Take a deep, full belly breath, and then exhale all of your stress and any lingering regret you might feel. Today we restore balance. Feasting is an important part of our life. And it also plays a role in regulating our metabolism and in the natural rhythm of feast and famine our bodies have evolved to handle. Right now, it might feel that you lost momentum and have to start over from square one with your healthy, low carb lifestyle, but that is not true. The more time you have spent in fat metabolism, the easier your body will resume that state following brief digressions into glucose metabolism. If you haven’t done so yet, today is the day you will resume your healthy low carb, real food lifestyle.
How do you feel? Do you feel sluggish? Bloated? Have cravings returned? Are you encountering mood swings and energy dips that mirror your blood sugar and hunger? If you have answered yes to any of these questions, it would probably be advisable to resume Dia phase 1 today. Remember to support your hydration and mineral balance with a pot of warm, simmering turkey broth!! Or any store bought option…
Do you feel pretty good?

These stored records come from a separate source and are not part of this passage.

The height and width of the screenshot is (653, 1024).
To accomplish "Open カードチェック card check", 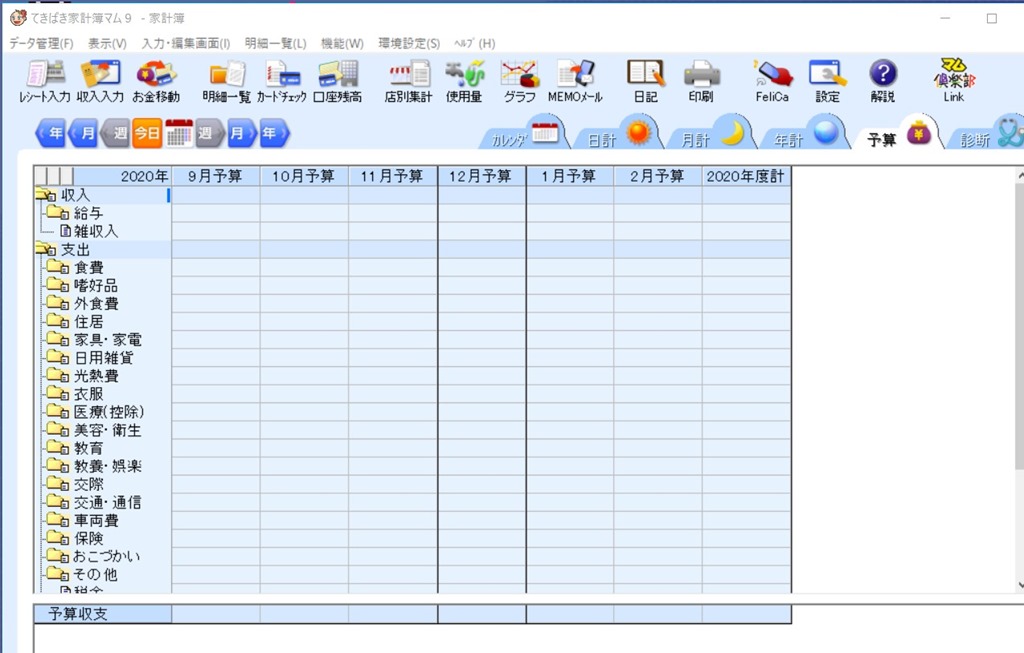I will click(x=281, y=82).
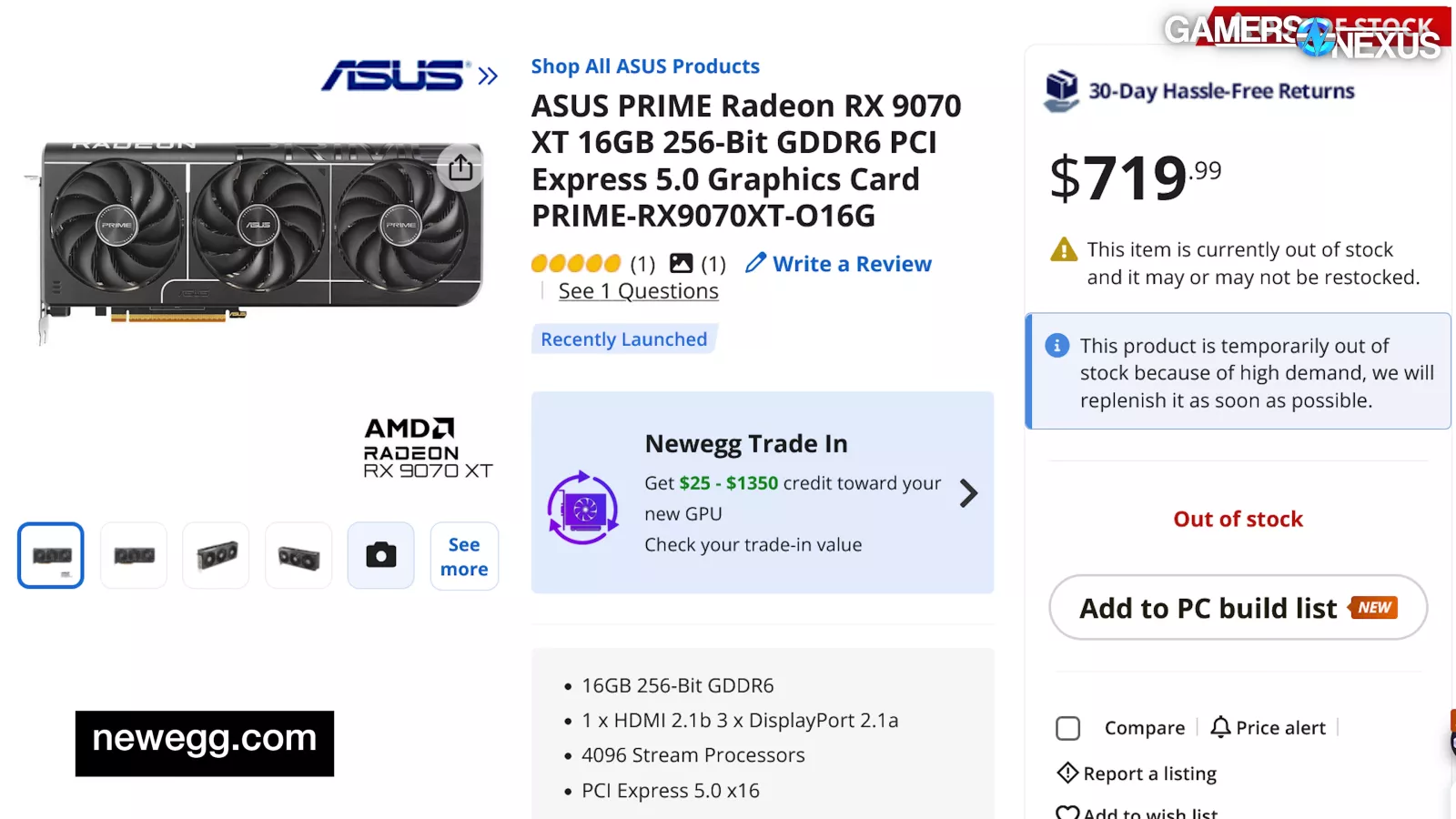Viewport: 1456px width, 819px height.
Task: Click the Recently Launched tag
Action: (x=623, y=339)
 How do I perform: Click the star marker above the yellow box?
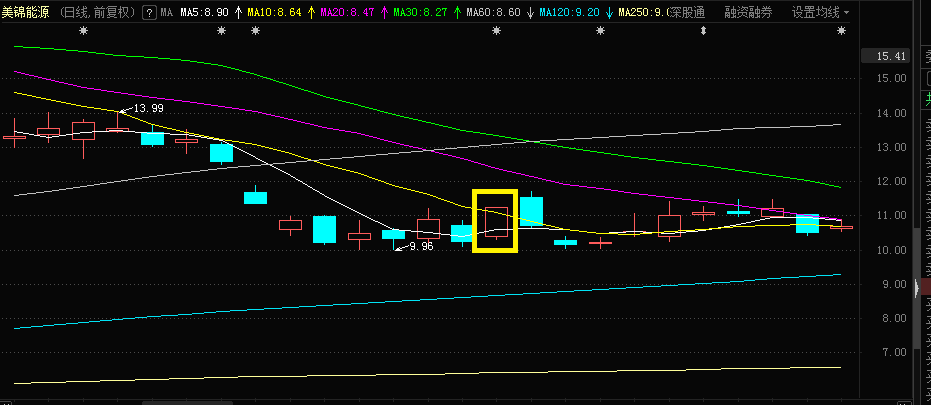tap(496, 31)
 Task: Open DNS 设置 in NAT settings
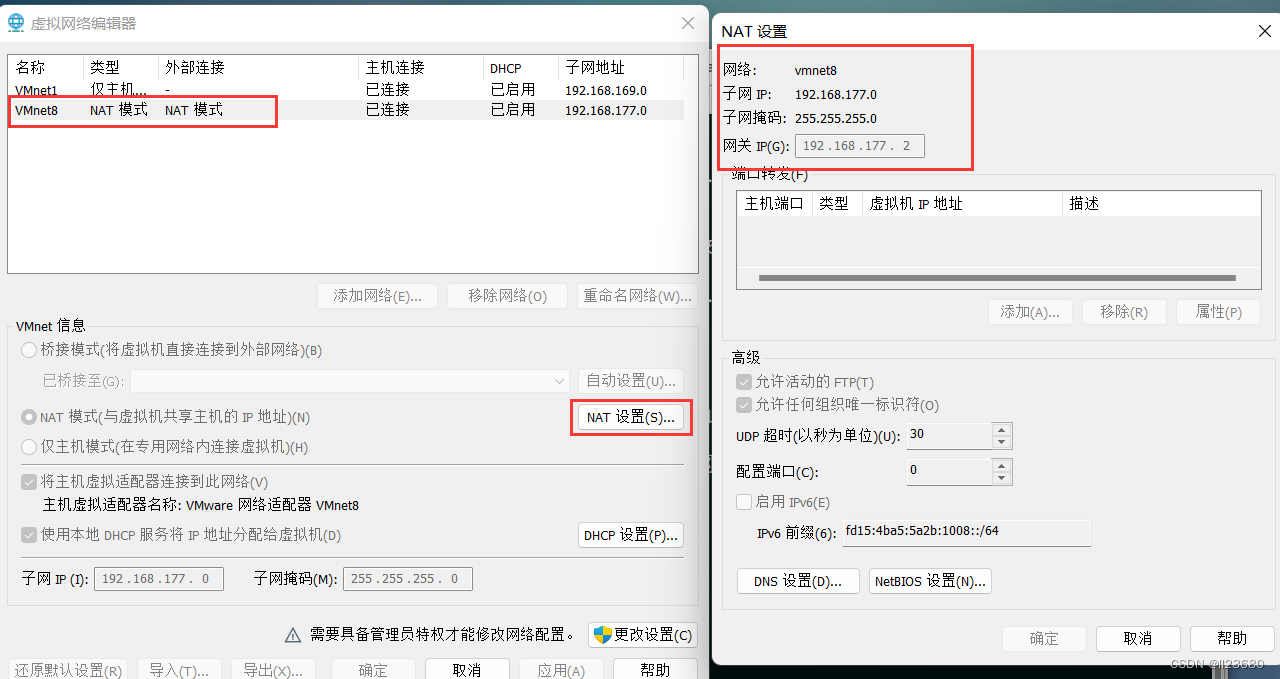tap(797, 581)
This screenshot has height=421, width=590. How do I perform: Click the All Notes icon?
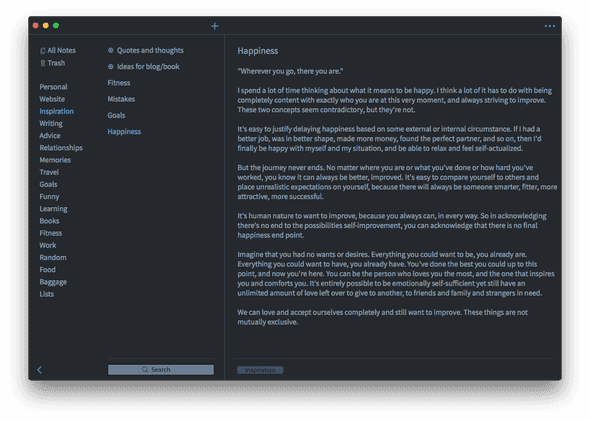(x=43, y=50)
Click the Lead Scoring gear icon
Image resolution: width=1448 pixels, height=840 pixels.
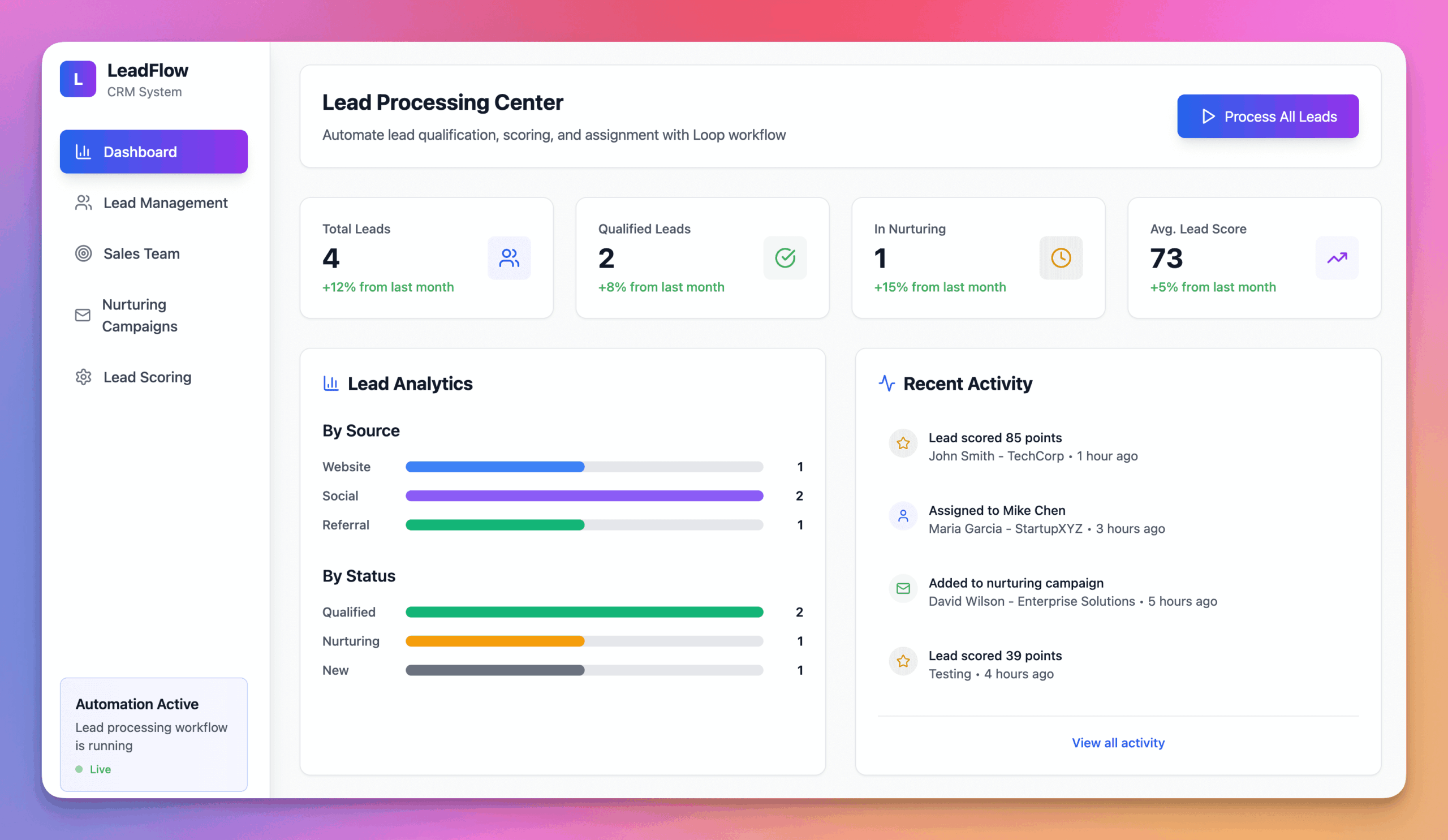(84, 377)
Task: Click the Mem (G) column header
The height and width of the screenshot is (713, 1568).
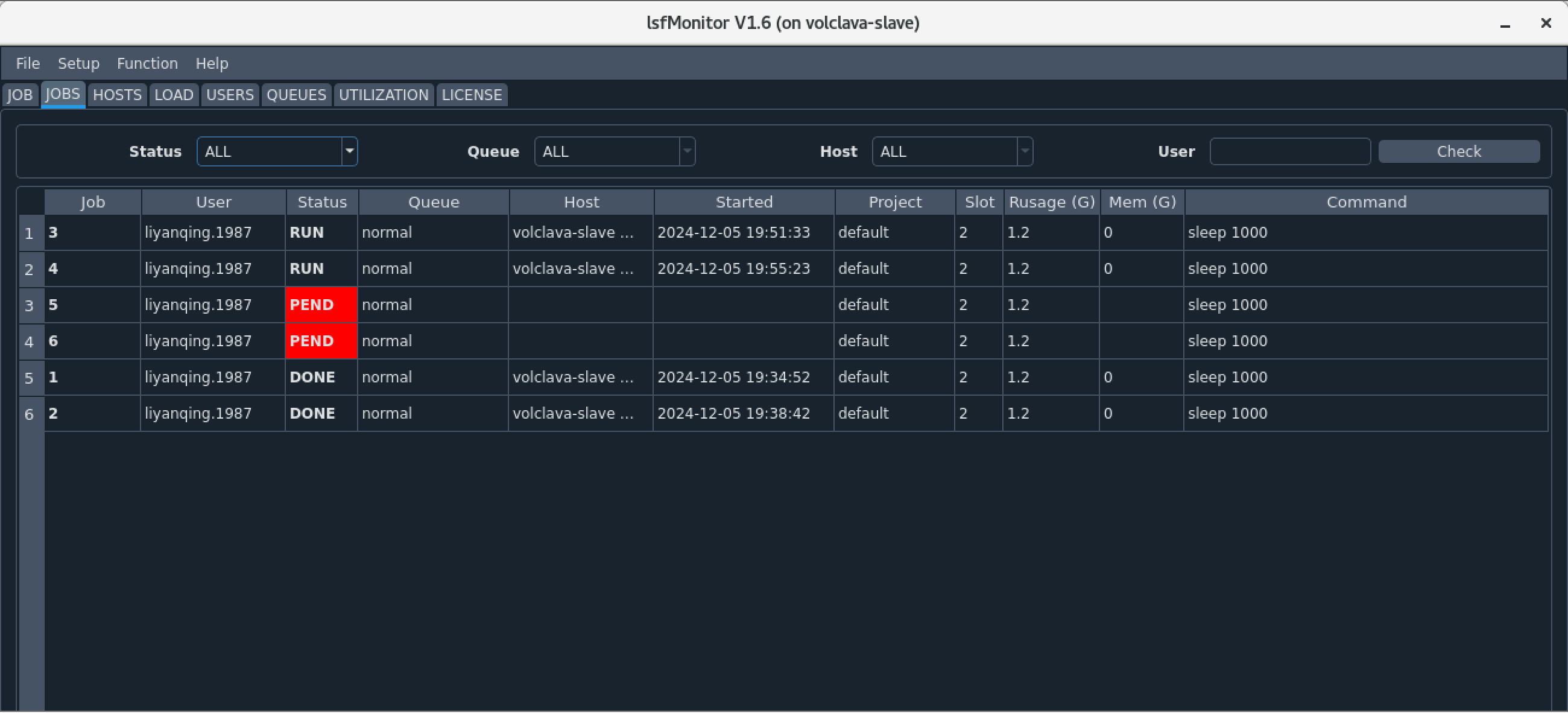Action: 1142,202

If you continue to feel great, stable energy because you managed to keep holiday splurges to a level that didn’t send you spinning headlong into the sugar cycle, terrific!!! Then continue onward in either phase 2 or phase 3.
I’d like to share a few general tips that will benefit all of us, regardless of how dramatic a low carb lifestyle re-set we need right now:
Out of sight, out of mind (and mouth)
Freeze, discard, or give away all remaining leftovers today, especially whatever poses a particular challenge to your willpower. Bonus tip: throw the turkey carcass and aromatic vegetables in a pot to simmer into homemade broth (see the 3 Phase Dia Fat Burn plan for a recipe).
Breakfast of champions
Hop off the glucose roller coaster with a hearty breakfast abundant in protein and natural fats. Then wait until you’re hungry to eat your next meal. Prioritize protein, vegetables, high fiber fruits (like berries) and natural fats. You’ll be humming along in your fit, low carb lifestyle before you know it.
A silver lining to occasional feasts
Take heart knowing your body wants to restore equilibrium. It strives for homeostasis. So when we experience a few days of much higher food consumption than normal, it temporarily revs our resting metabolic rate. Take advantage of that, and transition as quickly as possible into fat metabolism so your body will readily relinquish stored body fat to be burned as energy.
Get a move on
Do NOT starve yourself
Don’t skip meals, ignore hunger or over-restrict. This is a fairly common knee-jerk reaction to indulgence, but it can lead to a vicious cycle. If you are truly not hungry and your body is telling you to wait (a legitimate scenario after abundant feasting), then you can delay a meal, skip snacking, or loosely observe a 12-hour overnight fast (from dinner to breakfast), give or take a couple hours depending on your schedule and how you feel. Listen to your body, and DO NOT force yourself to go without food (I know intermittent fasting is trendy and it has some very real benefits, but I do not recommend it as a strategy during the postpartum period, for anyone who is currently pregnant or who is working to restore a body depleted from pregnancy, stress, hormonal imbalance or disease, or for those who are not already fat-adapted.) In addition, refusing to eat and ignoring the body’s physiological hunger cues can trigger unhealthy behaviors in those who struggle with body image or a history of disordered eating. Resist the temptation to punish yourself or to purge in any way.
Write it down
If it can help you feel more calm and confident resuming your low carb lifestyle, go ahead and keep a food journal (on paper or online) for a few days. Just enough to feel back on track, and then set it aside.
The holiday weekend came and went. Let it go. When we embrace a healthy lifestyle, we do not look back. Instead, we choose to step forward with strength and grace.